Making Benchmark Testing Work
The article discusses six criteria that can be used to evaluate the validity of benchmark tests: alignment, diagnostic value, fairness, technical quality, utility, and feasibility (see also Linn, Baker, & Dunbar, 1991). Based on these criteria, the authors summarize their perspective in six recommendations for educators:
Align standards and benchmark assessments from the beginning of test development. Focus on the big ideas of a content area and counteract curriculum narrowing by designing benchmark tests that allow students to apply their knowledge and skills in a variety of contexts and formats.
Enhance the diagnostic value of assessment results through initial item and test structure design. Use extended-response items to reveal student thinking and potential misconceptions. Build distracters into multiple-choice items that reveal common student misunderstandings.
Ensure the fairness of benchmark assessments for all students, including English language learners and students with disabilities. Avoid unnecessarily complex language or specific contexts that could unfairly confound some students’ ability to show what they know.
Insist on data showing tests’ technical quality.
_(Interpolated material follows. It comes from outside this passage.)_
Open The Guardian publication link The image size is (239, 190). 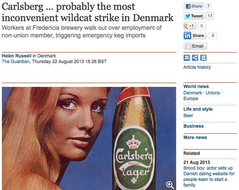tap(16, 62)
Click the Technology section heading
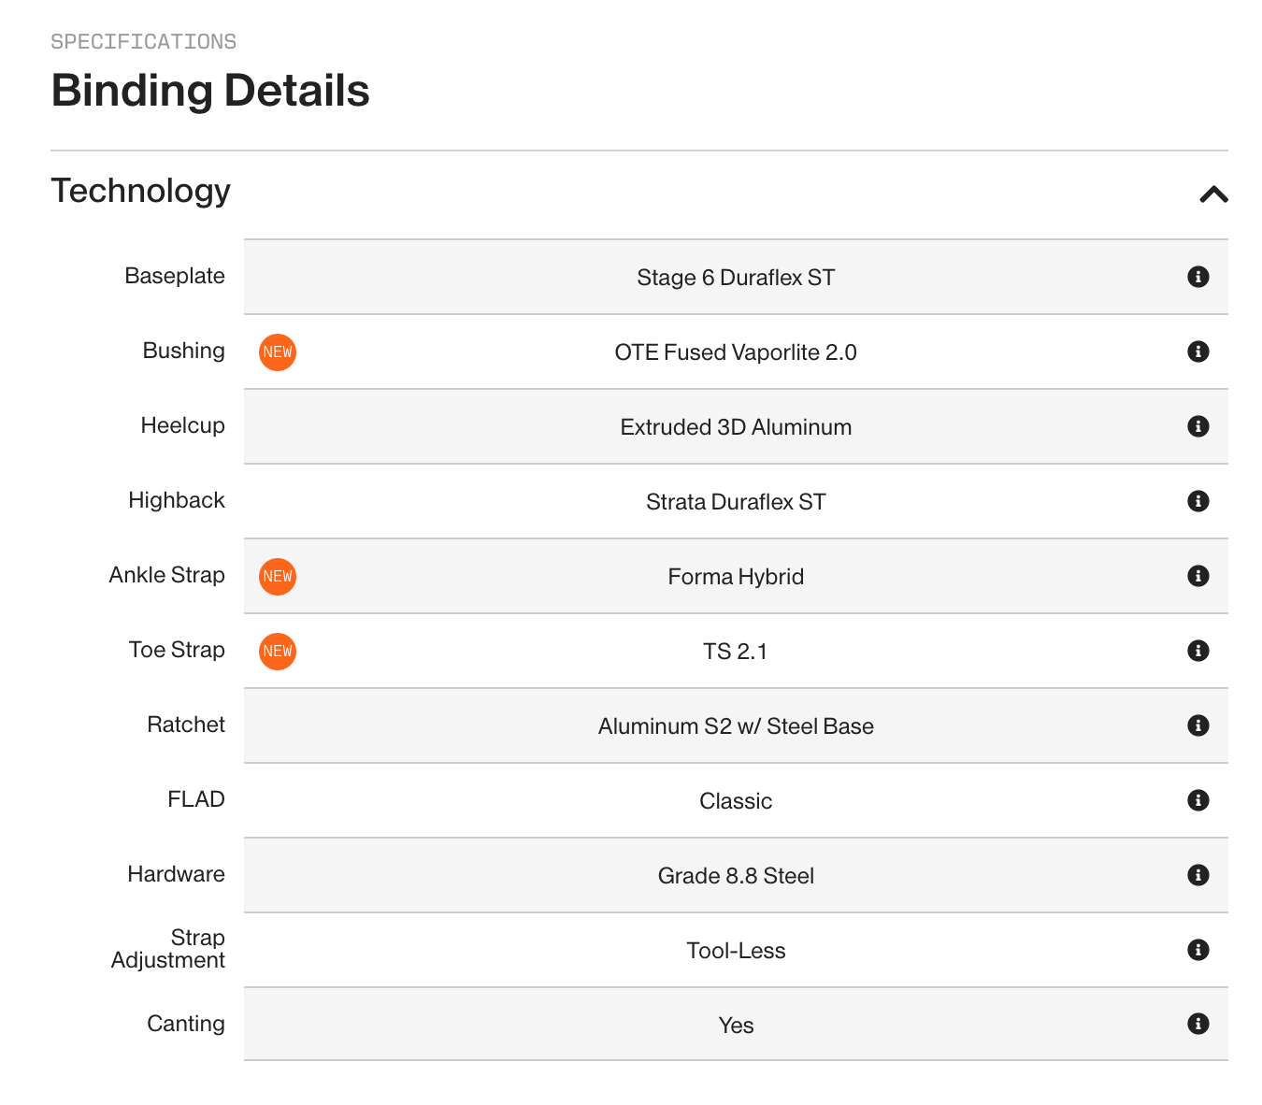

Study psychometric indices to determine the reliability and precision of the assessments.
Build in utility. Design reports of test results to be user-friendly and to provide guidance on how to appropriately interpret and use the results.
Hold benchmark testing accountable for meeting its purposes. Crafting good benchmark tests and ensuring their wise use for improving student learning requires systematic design and continual evaluation.